CTA目前已作为一种无创性检查手段被广泛应用于神经内外科,其临床诊断的可靠性和准确性也逐步得到神经内外科医师的信任。多层螺旋CT快速容积扫描是无创检查方法的典型代表,具有操作简便、图像采集信息量大、后处理方式多样化等优点[6],能够完整且清晰地显示颅底动脉环,对脑血管分支达4~5级[7],因而可检查脑血管是否存在异常情况。经工作站处理的CTA图像由于可进行多角度、多方位观察,可检查颅脑内部是否存在动脉瘤及瘤体的尺寸、形态、与载瘤动脉夹角、与邻近血管关系、动脉瘤血栓形成及其与颅骨的空间关系等。文献报道[8],64排螺旋CTA对颅内动脉瘤的诊断敏感性与特异性均非常高,敏感性为92%~94%,特异性为91%~100%。另有研究结果显示[9],MSCTA对不同尺寸的颅内动脉瘤诊断敏感性存在差异,对<0.4 cm的颅内动脉瘤,其诊断敏感性为92%;对>0.4 cm的颅内动脉瘤的,其诊断敏感性为100%。
在本研究中,所选83例脑动脉瘤合并SAH患者均给予64排螺旋CT头颈部CTA检查检查,图像经工作站采用容积再现(VR)、最大密度投影(MIP)、多平面重建(MPR)、仿真内窥镜(VE)技术等技术处理后,获得了高质量的影像学结果,最大限度地显露了瘤体及周围解剖结构。本研究中的83例患者行CTA,共检出瘤体91个,与DSA或手术结果比较漏诊2个,CTA的诊断敏感性为97.8%,诊断符合率很高(χ2=25.632,P=0.011)。这与上述报道基本一致,证实了CTA在脑动脉瘤合并SAH患者检查中具有很高的临床应用价值。但64排螺旋CTA无法像DSA一样显示动态血流情况,不能够依据重建图像来直接观察前交通动脉瘤优势动脉供血、血流方向等,也无法准确判断动脉瘤内、畸形血管团内的血流[10];同时,64排螺旋CTA无法显示前交通动脉、基底动脉、豆纹动脉、脉络膜前动脉等发出的小穿通支动脉等类似的细小血管;最后,即便精确调整扫描延迟时间,也无法保证64排螺旋CTA检查中动脉和静脉的同时线影,干扰成像质量。
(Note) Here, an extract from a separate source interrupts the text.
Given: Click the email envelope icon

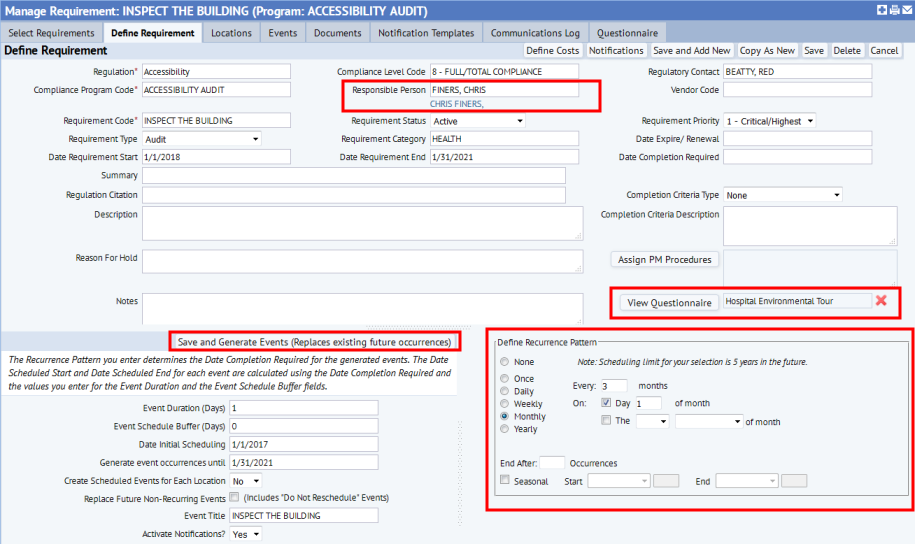Looking at the screenshot, I should [906, 11].
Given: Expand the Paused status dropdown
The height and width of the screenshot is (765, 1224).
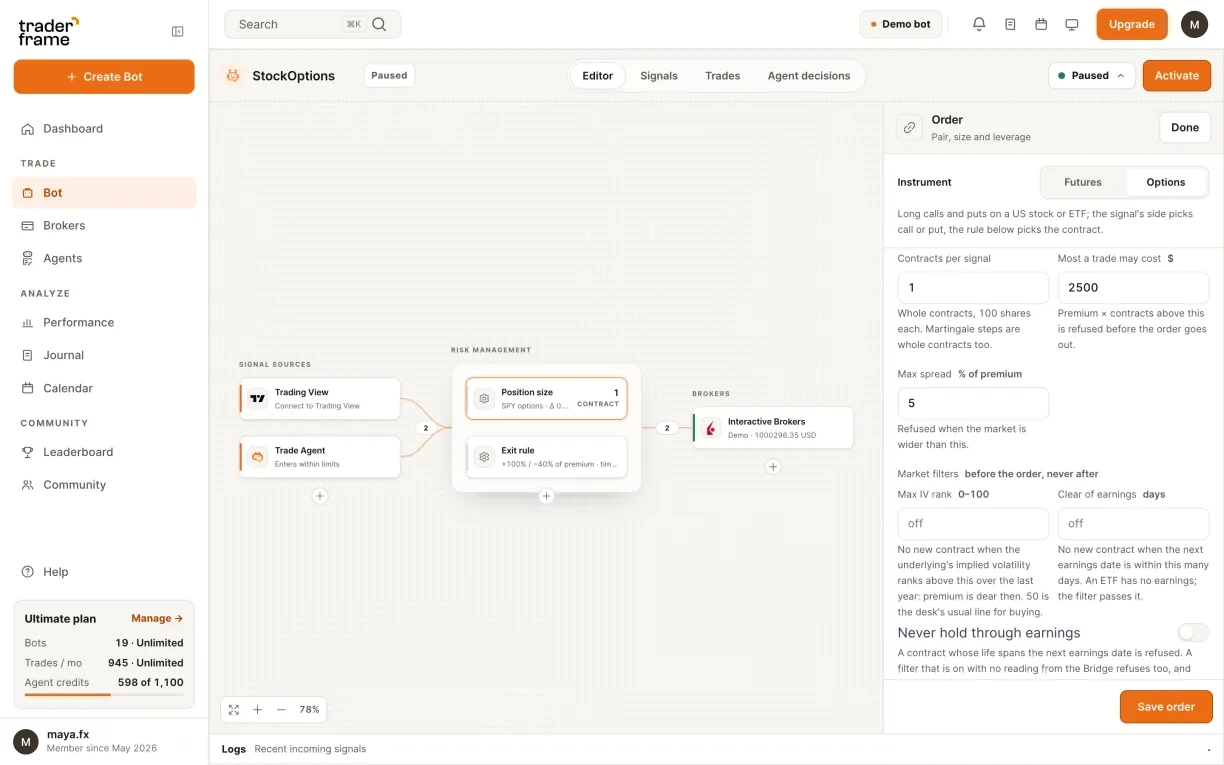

本研究中存在2个瘤体漏诊,应该与此相关。
综上所述,CTA检查脑动脉瘤合并SAH快速、无创,且敏感性很高,能够显示瘤体大小、瘤颈、瘤轴指向以及载瘤动脉与血管的关系等信息,具有很高的临床参考价值,可作为脑动脉瘤合并SAH的首选检查方法。我们认为,一旦SAH的临床诊断成立,需要即刻行多排CTA检查,明确出血原因,为下一步治疗方案的确定提供准确参考。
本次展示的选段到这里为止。